Por: Alberto Barrera Tyszka
Desde hace un tiempo tengo la sensación de estar pecando. Y no estoy haciendo nada especial, nada distinto. No he descubierto, por desgracia, un nuevo placer oculto. Aunque lo haya deseado, tampoco he cometido un acto impúdico, indebido. Pero la sensación sigue ahí, intacta. Se ha sentado sobre mi hígado y no se mueve. Es algo que tiene que ver con todo lo que, en estos meses, ha venido promoviendo el Estado. Estoy en falta. Soy culpable. ¿Qué ofende ahora al poder? Que pienses que Hugo Chávez sólo fue un ser humano.
Hace unos meses, en un artículo de opinión publicado en uno de los diarios controlados por el PSUV, leí una queja que define muy bien el ánimo oficial: ¿Hasta cuándo -se preguntaba el periodista- tenemos que tolerar que se metan con Chávez? Es la misma idea que ha manejado el oficialismo con respecto a cómo se debe comportar la ciudadanía frente a la figura del presidente fallecido.
Todo lo que no sea devoción religiosa es una falta de respeto. Es lo mismo, también, que ha denunciado algún alto funcionario, al advertir que ahora la conspiración es en contra de la imagen de Chávez. O te hincas y rezas o eres un apátrida golpista.
El caso de Osip Mandelstam ha quedado en la historia como una alegoría dramática.
Mandelstam, en 1933, compuso un poema que dibujaba un retrato feroz de Stalin. Nunca se supo si Mandelstam escribió alguna vez el texto. Sólo lo recitó de memoria en algunas tenidas con varios amigos.
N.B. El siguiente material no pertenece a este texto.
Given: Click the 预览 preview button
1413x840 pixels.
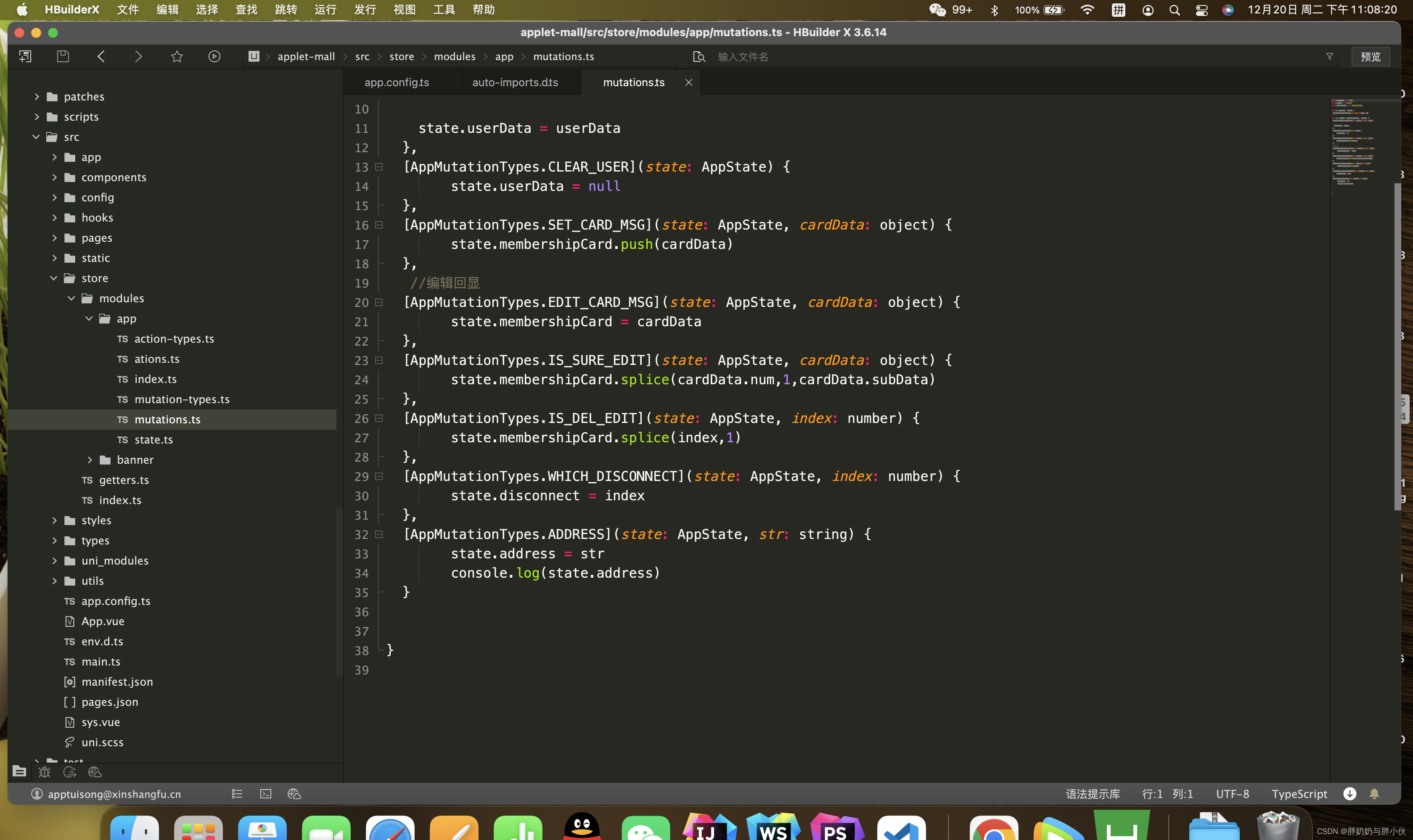Looking at the screenshot, I should tap(1370, 57).
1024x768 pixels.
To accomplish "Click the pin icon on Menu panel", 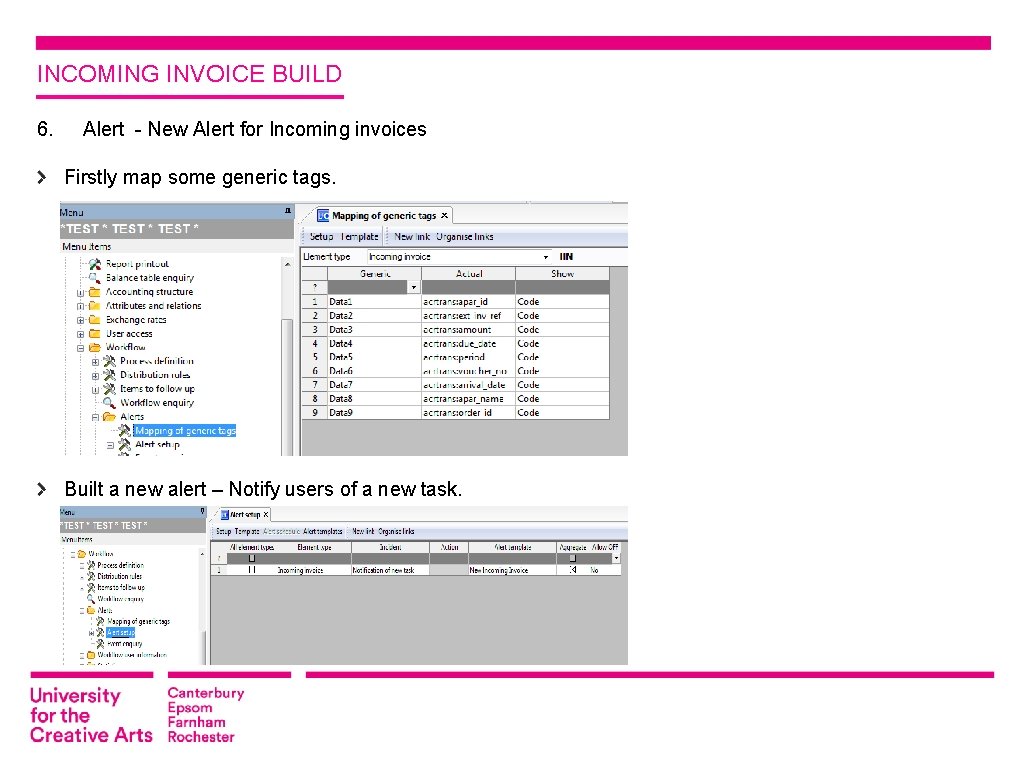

Unos meses después fue detenido por la policía, interrogado, encarcelado y enviado al destierro en Voronezh. Sus versos eran un insulto y un peligro.
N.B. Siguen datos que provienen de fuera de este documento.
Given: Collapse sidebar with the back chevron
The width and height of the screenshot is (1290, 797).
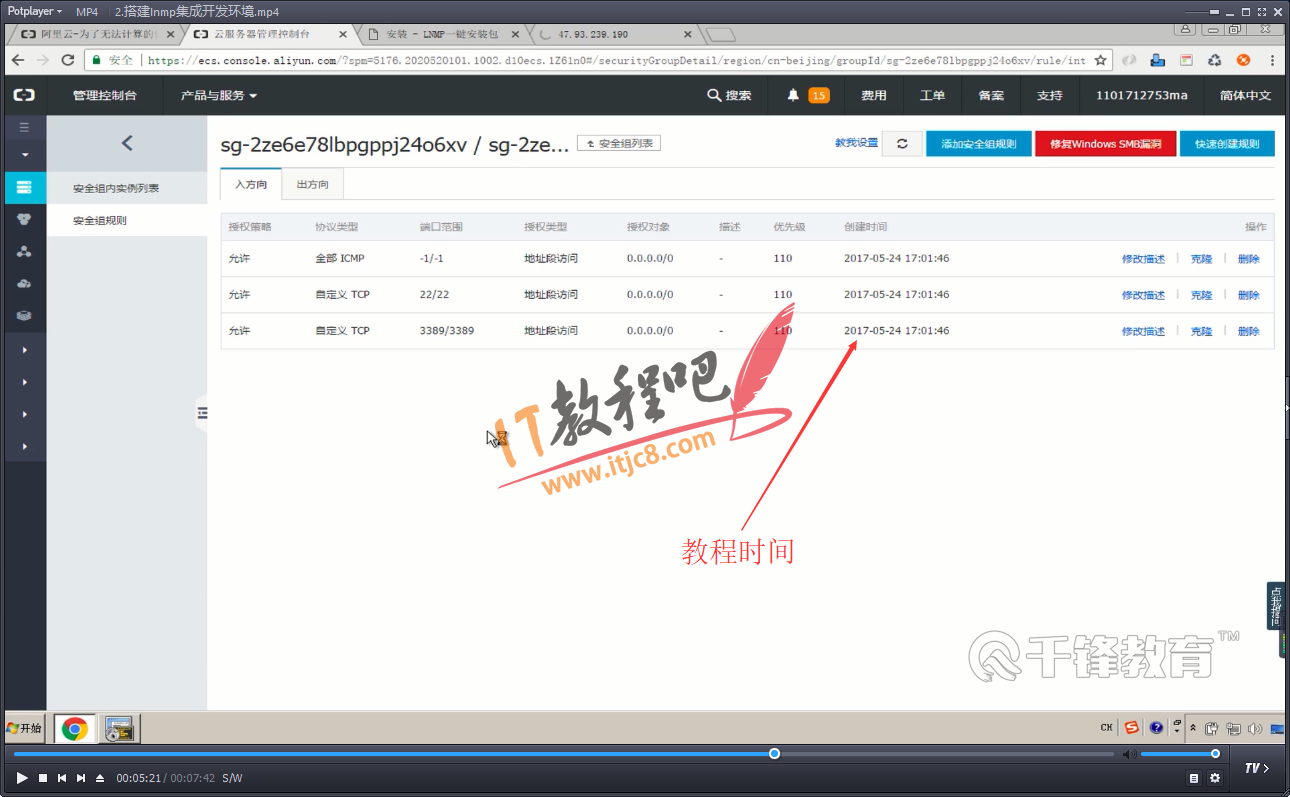Looking at the screenshot, I should click(x=126, y=143).
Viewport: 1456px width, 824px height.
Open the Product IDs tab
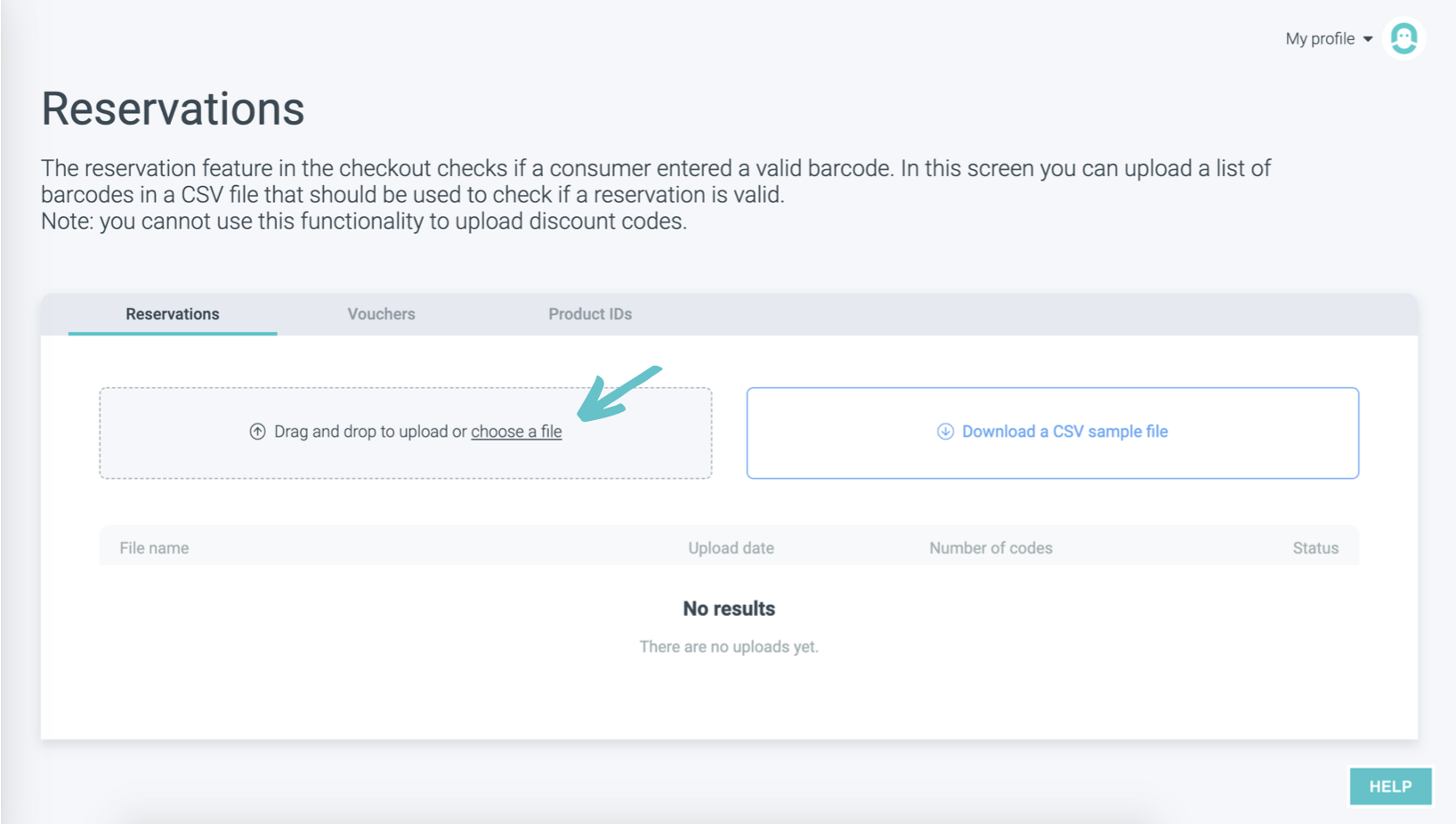tap(590, 314)
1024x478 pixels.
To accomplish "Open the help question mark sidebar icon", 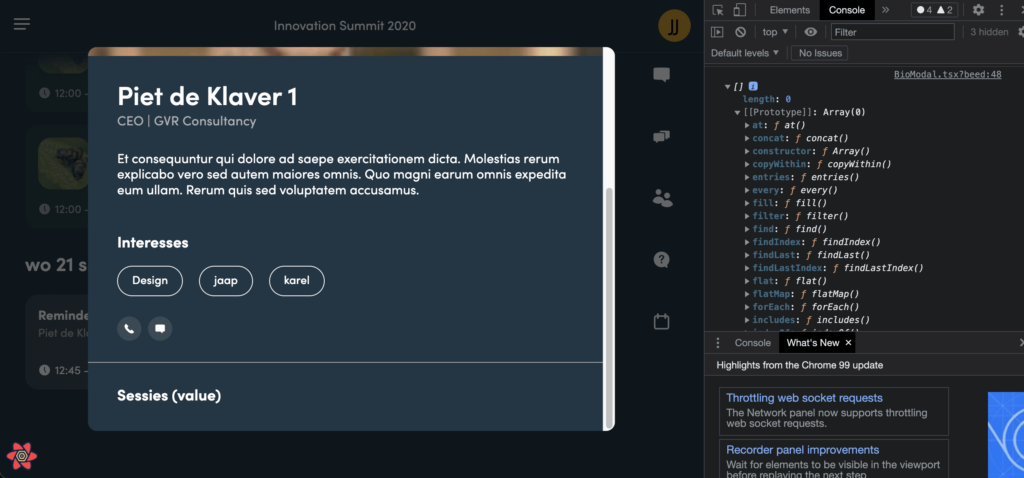I will click(661, 260).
El giro más patético de la historia viene después, cuando el poeta, tratando de ahorrarle a su familia y a él mismo la prisión y la muerte, cedió ante las propuestas del poder y compuso un poema celebratorio de Stalin. Nada, sin embargo, lo salvó de su herejía. No creer en un Dios también puede ser un delito.
Por supuesto que no estoy diciendo que Chávez es Stalin y que vivimos en la URSS. Me interesa la anécdota por lo que tiene de locura, porque en ella conviven elementos como el miedo y la censura, la exaltación y la sospecha, que -con las distancias del caso- dialogan con el proceso de sacralización que vive actualmente nuestro país. Quiero decir que no es la primera vez que gobiernos supuestamente de izquierda, o de inspiración marxista, construyen su poder basándose en las peores características de las religiones. En palabras de Steven Weinberg: «Líderes infalibles, textos sagrados, rituales masivos, ejecución de apóstatas y un sentido de comunidad que justifica el exterminio de quienes están fuera de la comunidad».
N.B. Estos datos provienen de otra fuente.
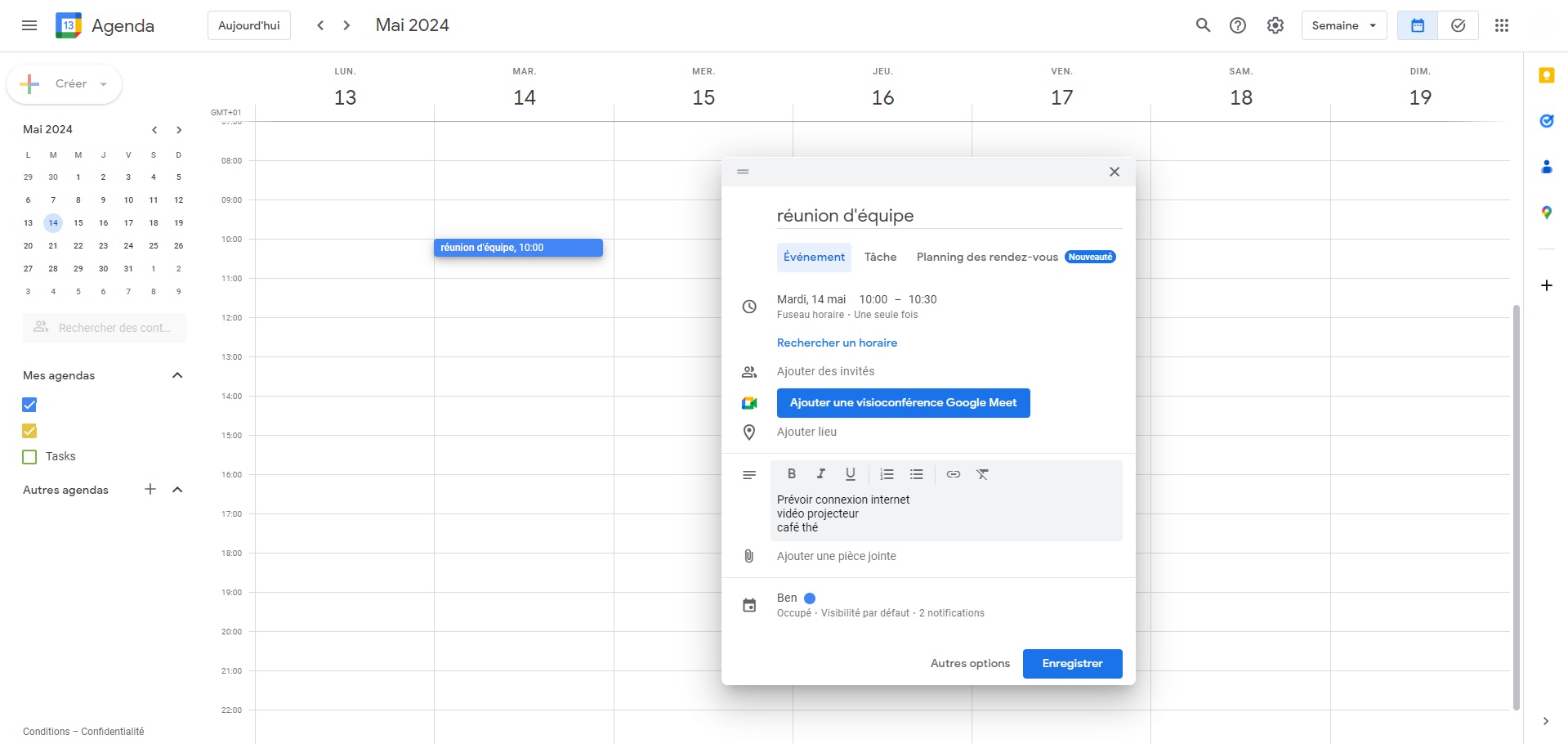Insert a link in the event description
Screen dimensions: 1568x744
pos(952,474)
Chávez promovió un Estado narcisista, hizo del culto a la personalidad un programa de gobierno y, con su inesperada enfermedad, comenzó también a alimentar un personaje ligado a la posteridad religiosa.
Pero, más allá de sus intenciones, la corporación que quedó en su lugar activó luego una gran maquinaria para usar su muerte, para deificar su figura, como fórmula de legitimación política.
Con un nuevo lenguaje («Santo», «Profeta», «Cristo Redentor», «Comandante eterno», «Líder supremo») se impulsa la nueva doctrina, adaptando los códigos culturales católicos («Seamos como Chávez», «En su nombre. Por él y en él», «Camino de salvación») se trata de imponer un nuevo catecismo.
Como si no tuviéramos derecho de pensar y de decir lo que sea sobre quien sea, tratan de suprimir cualquier versión del Chávez real para establecer la estampita del Chávez de la fe.
Es una operación de mercado. Necesitan que Chávez sea Dios porque ellos ya se han autoproclamado como sus apóstoles directos, como sus hijos herederos. No es algo nuevo. Ya lo intentaron y fracasaron. Los resultados del 14 de abril también derrotaron a aquellos que quisieron sacarle provecho a la muerte. Es un esfuerzo burdo, un espectáculo excesivo. Como convertir un cumpleaños en una Semana Santa. Aquí no hay fiesta. Sólo hay un gobierno que quiere convertirse en un dogma.